The Accidental Feminist: How Elizabeth Taylor Raised Our Consciousness and We Were Too Distracted By Her Beauty to Notice M. G. Lord 2012
There is some disparity between the way critics and philosophers like Judith Butler view Cindy Sherman's work and the way that Cindy Sherman speaks of her photographs. It may be the disparity that exists between many modern artists, who often operate on an intuitive level, and the philosopher critics who comment upon them from a theoretical perspective or a pre-established framework. On one level, Cindy Sherman may only be playing "dress-up" (as she herself admits) in her famous History Portraits (1989-90) (Berne, 2003). On another level, however, her "dressing-up" may be indicative of a deeper problem in modern gender identity theory which is the problem of "becoming" woman (Butler, 1994) or, as Judith Butler sees it, the problem of performativity. In the History Portraits, Sherman may certainly be said to be "performing" and perhaps even attempting to "become" the male and female characters she represents in her work. Indeed, it is upon such a premise that philosopher critics and gender theorists find her work so engaging. This paper will examine Cindy Sherman and her History Portraits in relation to Judith Butler's gender theory, the portrayal of the self, and how gender identity has changed throughout the course of modern history. It will examine representations of womanhood from Romantic Idealism to Post-Modernism and will also
Since its humble beginnings in the later years of the nineteenth century, film has undergone many changes. One thing that has never changed is the filmmaker’s interest in representing society in the present day. For better or worse, film has a habit of showing the world just what it values the most. In recent years, scholars have begun to pay attention to what kinds of ideas films are portraying (Stern, Steven E. and Handel, 284). Alarmingly, viewers, especially young women, are increasingly influenced by the lifestyle choices and attitudes that they learn from watching these films (Steele, 331). An example of this can be seen in a popular trope of the “romantic comedy” genre in this day and age: the powerful man doing something to help, or “save” the less powerful woman, representing a troubling “sexual double standard” (Smith, Stacy L, Pieper, Granados, Choueiti, 783).

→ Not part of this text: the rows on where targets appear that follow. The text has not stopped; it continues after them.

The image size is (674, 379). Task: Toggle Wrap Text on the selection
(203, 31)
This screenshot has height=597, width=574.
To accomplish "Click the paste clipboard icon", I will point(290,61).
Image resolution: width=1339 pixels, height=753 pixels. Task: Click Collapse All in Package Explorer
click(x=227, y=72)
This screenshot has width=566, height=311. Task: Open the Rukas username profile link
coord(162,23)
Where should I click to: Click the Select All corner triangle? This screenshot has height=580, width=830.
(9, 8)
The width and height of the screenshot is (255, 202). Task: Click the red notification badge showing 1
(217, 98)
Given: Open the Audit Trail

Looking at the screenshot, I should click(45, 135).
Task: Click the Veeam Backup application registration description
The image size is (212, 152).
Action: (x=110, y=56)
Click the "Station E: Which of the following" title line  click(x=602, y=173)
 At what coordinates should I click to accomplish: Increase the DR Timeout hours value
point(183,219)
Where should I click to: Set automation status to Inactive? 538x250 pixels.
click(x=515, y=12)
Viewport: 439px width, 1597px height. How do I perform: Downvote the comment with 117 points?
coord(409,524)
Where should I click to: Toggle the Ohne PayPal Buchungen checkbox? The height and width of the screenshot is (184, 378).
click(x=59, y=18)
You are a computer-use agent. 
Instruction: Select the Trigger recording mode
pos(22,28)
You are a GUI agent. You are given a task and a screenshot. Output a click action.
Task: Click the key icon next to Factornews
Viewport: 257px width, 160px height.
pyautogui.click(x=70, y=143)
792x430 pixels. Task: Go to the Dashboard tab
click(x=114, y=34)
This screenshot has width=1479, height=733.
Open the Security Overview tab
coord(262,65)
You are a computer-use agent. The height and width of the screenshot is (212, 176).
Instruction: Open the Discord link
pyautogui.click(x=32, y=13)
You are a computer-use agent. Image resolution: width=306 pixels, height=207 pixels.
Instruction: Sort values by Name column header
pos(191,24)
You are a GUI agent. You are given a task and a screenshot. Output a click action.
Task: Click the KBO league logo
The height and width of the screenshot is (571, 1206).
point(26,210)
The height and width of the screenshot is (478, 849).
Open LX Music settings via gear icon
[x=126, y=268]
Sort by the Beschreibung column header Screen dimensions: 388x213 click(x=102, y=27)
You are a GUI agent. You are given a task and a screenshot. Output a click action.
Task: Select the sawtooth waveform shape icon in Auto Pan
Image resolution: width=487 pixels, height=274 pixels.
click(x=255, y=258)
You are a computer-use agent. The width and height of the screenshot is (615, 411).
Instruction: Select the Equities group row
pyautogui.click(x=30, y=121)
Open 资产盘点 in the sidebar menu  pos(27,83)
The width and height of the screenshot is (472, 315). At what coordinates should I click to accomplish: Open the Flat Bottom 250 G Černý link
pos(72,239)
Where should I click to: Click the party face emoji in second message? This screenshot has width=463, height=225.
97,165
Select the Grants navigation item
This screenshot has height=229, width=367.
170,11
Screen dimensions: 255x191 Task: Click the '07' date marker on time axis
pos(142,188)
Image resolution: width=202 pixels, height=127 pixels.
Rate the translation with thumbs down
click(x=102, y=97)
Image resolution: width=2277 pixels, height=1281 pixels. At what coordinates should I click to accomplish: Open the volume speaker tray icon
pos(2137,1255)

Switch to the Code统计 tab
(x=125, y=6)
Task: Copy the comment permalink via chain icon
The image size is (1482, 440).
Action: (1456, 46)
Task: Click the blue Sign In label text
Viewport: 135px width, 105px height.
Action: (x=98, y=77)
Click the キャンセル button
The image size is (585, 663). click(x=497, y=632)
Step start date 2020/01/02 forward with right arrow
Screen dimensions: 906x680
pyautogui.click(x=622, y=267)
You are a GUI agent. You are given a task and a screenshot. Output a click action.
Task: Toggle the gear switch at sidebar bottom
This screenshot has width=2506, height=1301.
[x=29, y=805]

The film, Mona Lisa Smiles, is actually in the 1950’s era it’s displays story associated with art teacher who teaches preservation college students to question their traditional and social roles. Her aim is to change the old fashioned and traditional ideas influencing the mind of young females. The film displays cultural and social ideologies influencing young female intelligence. It indicated exactly how societal pressures along with acceptability are able to have an effect on young female actions and thinking process as well.
She's a really contemporary female, particularly for the 1950s. She brought her California design to the university and it is incredibly enthusiastic about each arts as well as the pupils of her. Watson thinks which the pupils of her are bright and young and may do a lot with the day of theirs. The cultural conformity they are supposed to be to focuses on after matrimony for females. Although an extremely good connect is produced in between the mentor as well as pupils, Watson's perceptions are actually. very contemporary as well as incompatible together with the primary society of this university.